Prefeitura faz obra de proteção em encosta do Linhares

Sistema de água e esgoto teria sido implantado em 1992
Equipes da Defesa Civil e da Cesama voltaram nesta terça-feira (20) ao local onde parte de um barranco desabou e matou duas jovens que dormiam em uma das casas atingidas, no Linhares, Zona Leste. Conforme o engenheiro da Defesa Civil, Adão Sebastião da Rocha Elps, os funcionários deram continuidade ao serviço de proteção da encosta iniciado após o acidente, colocando lona na porção de terra. As quatro casas afetadas permanecem interditadas mas, conforme o engenheiro, não há necessidade de impedir o acesso à residência que fica acima do barranco. "Fizemos a vistoria do local e não há rachaduras, trincas ou instabilidade." A partir de desta quarta (21), o serviço de remoção dos entulhos das áreas atingidas será intensificado.

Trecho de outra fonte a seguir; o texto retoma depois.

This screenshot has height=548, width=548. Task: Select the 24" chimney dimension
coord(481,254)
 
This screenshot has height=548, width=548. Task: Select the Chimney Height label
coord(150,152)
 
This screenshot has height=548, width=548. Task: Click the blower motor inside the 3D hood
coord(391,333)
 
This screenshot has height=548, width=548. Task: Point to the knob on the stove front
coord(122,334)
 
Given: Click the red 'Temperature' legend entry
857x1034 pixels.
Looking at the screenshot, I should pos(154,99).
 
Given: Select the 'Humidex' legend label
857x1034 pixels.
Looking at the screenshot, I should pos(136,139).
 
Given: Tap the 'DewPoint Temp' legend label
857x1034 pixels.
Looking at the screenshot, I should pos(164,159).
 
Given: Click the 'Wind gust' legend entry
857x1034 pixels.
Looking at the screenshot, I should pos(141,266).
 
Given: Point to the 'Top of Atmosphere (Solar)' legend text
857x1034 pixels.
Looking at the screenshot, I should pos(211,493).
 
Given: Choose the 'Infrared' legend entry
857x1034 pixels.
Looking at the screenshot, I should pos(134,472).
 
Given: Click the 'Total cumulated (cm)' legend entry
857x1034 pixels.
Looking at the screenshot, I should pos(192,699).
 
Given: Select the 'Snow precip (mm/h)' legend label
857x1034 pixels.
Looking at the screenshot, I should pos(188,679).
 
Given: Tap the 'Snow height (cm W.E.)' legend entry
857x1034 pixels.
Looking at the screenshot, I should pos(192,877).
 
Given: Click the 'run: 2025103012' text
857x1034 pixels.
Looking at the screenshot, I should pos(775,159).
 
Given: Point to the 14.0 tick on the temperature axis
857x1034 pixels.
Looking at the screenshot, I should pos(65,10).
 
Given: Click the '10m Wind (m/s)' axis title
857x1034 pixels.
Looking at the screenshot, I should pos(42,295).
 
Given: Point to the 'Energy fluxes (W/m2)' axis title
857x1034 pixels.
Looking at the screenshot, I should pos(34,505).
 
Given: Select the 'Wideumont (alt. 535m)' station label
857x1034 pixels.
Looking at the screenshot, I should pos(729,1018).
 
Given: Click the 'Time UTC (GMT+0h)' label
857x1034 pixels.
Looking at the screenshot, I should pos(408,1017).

Para o morador do imóvel, Roberto dos Passos Pereira, a insegurança já passou. "Me garantiram que não tem perigo em continuar aqui. O único problema, por enquanto, é continuar sem água." O fornecimento foi cortado em sete casas da região no domingo, e ainda não há previsão para restabelecimento. Segundo a Cesama, técnicos da companhia e um especialista contratado fizeram uma inspeção na área.
Levantamentos iniciais indicam que o sistema de água e esgoto está implantado desde 1992, não apresentando problemas desde então. Ainda conforme a empresa, a equipe busca avaliar se o acidente foi provocado por vazamento de água ou se o rompimento da tubulação ocorreu devido à movimentação do terreno. A companhia também declarou que, no dia do acidente, a primeira ligação registrada no sistema foi de uma moradora, às 6h55, e uma equipe foi imediatamente deslocada para o Linhares depois disso.
Entretanto, o deslizamento ocorreu antes da chegada da unidade ao local. Já a Defesa Civil informou que projetos de intervenção efetiva na área só serão estudados após a divulgação do laudo da perícia, que ainda não tem data prevista.